• _EXCERPT TO READ_:
The Lady Tasting Tea by David Salsburg

This is a super niche book for statistics nerds, all the more so because it’s not even technical. Rather, it’s about the people behind all the theorems and proofs – the Pythagorases of 20th century statistics.

**1) Karl Pearson’s key contribution is the idea that math doesn’t have to be deterministic. Instead of one true “thing,” there exists a distribution defined by parameters.**

AP Stats is lowkey the most important class of the 21st century. That said, AP Stats and college stats are not at all the same thing.

**2) Gosset, publishing under the pen name of Student, worked at Guinness.**

Good quality beer calls for good statistical distributions.

**3) Ronald Fisher, who would surpass Pearson in his contributions to the field of statistics, suffered from visual impairment, which enabled him to develop strong geometric reasoning.**

One day, I hope we have VR education. I’d be able to ask any question I want whenever I want and step into a 3D interactive explanation. Knowledge sharing is just too inefficient.

**4) Fisher was a proponent of eugenics and later on would dismiss claims that smoking caused cancer.**

The author painted an overall positive portrait of Fisher, but I’m sure he would not have been fun to work with.

**5) LD-50 is defined as the dose required to kill 50% of the population.**

LD-50 served as the parameter in Bliss’s probit model.

**6) Fisher did not believe that a failure to find significance meant the hypothesis was true.**

The meat of this book was the exploration of competing interpretations of the significance test between Fisher and Neyman-Pearson (Karl Pearson’s son). Fisher believed that an insignificant p-value simply meant we had to conduct another test.

**7) Neyman-Pearson takes the frequentist definition and says that the significance test must pit a null hypothesis against an alternative hypothesis.**

This is the widely accepted interpretation of significance testing now. It’s interesting to consider how it’s not necessarily the “correct” interpretation. With all the p-hacking going on, it’s clear that there are problems with how practitioners take the methodology for granted.

• _COMPLETE THE FOLLOWING_:
(a) Answer these questions from the book notes:
(i) Where did Gosset work?
(ii) How is LD-50 defined?
(iii) Whose son is the Pearson in Neyman-Pearson?
(b) Please extract from the book notes the stretch from "Good quality beer" through "to work with.", copied word for word.
(c) For each statement, decide whether the book notes agree with it. Answer yes or no, and quote the words of the notes that settle it.
(i) Gosset published under the pen name Student.
(ii) Fisher accepted that smoking caused cancer.
(iii) AP Stats and college stats are the same thing.

• _STORED DATA_:
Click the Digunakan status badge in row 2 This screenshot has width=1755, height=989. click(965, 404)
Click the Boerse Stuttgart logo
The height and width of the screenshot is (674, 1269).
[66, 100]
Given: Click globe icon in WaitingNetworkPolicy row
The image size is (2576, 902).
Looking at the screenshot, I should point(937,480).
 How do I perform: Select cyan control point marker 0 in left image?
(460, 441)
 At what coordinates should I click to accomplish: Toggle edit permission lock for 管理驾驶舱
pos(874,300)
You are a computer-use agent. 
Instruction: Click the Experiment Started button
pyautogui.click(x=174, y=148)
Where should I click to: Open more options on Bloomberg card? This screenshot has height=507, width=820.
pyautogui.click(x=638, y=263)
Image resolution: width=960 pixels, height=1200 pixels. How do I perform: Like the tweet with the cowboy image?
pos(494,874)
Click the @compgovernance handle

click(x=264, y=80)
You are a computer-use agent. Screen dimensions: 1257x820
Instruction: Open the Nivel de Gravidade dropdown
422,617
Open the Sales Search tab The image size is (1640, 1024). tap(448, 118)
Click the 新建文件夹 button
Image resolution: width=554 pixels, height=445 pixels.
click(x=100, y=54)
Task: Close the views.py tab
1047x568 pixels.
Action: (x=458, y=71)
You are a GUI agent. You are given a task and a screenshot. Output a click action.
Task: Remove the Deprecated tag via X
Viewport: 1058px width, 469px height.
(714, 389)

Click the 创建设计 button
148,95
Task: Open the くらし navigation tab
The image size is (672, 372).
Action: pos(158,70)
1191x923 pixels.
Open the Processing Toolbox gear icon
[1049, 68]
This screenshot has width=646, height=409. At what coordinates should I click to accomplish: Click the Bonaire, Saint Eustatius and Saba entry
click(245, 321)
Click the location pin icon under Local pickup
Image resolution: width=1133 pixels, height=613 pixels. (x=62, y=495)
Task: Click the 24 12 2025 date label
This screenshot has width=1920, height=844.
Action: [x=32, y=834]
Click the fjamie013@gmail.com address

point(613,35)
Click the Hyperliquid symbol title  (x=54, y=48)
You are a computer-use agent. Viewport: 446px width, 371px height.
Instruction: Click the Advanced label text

• _YOUR WRITTEN ANSWERS_:
(a)
(i) Guinness
(ii) The dose required to kill 50% of the population
(iii) Karl Pearson's

(b)
Good quality beer calls for good statistical distributions.

**3) Ronald Fisher, who would surpass Pearson in his contributions to the field of statistics, suffered from visual impairment, which enabled him to develop strong geometric reasoning.**

One day, I hope we have VR education. I’d be able to ask any question I want whenever I want and step into a 3D interactive explanation. Knowledge sharing is just too inefficient.

**4) Fisher was a proponent of eugenics and later on would dismiss claims that smoking caused cancer.**

The author painted an overall positive portrait of Fisher, but I’m sure he would not have been fun to work with.

(c)
(i) Yes: "publishing under the pen name of Student"
(ii) No: "later on would dismiss claims that smoking caused cancer"
(iii) No: "AP Stats and college stats are not at all the same thing"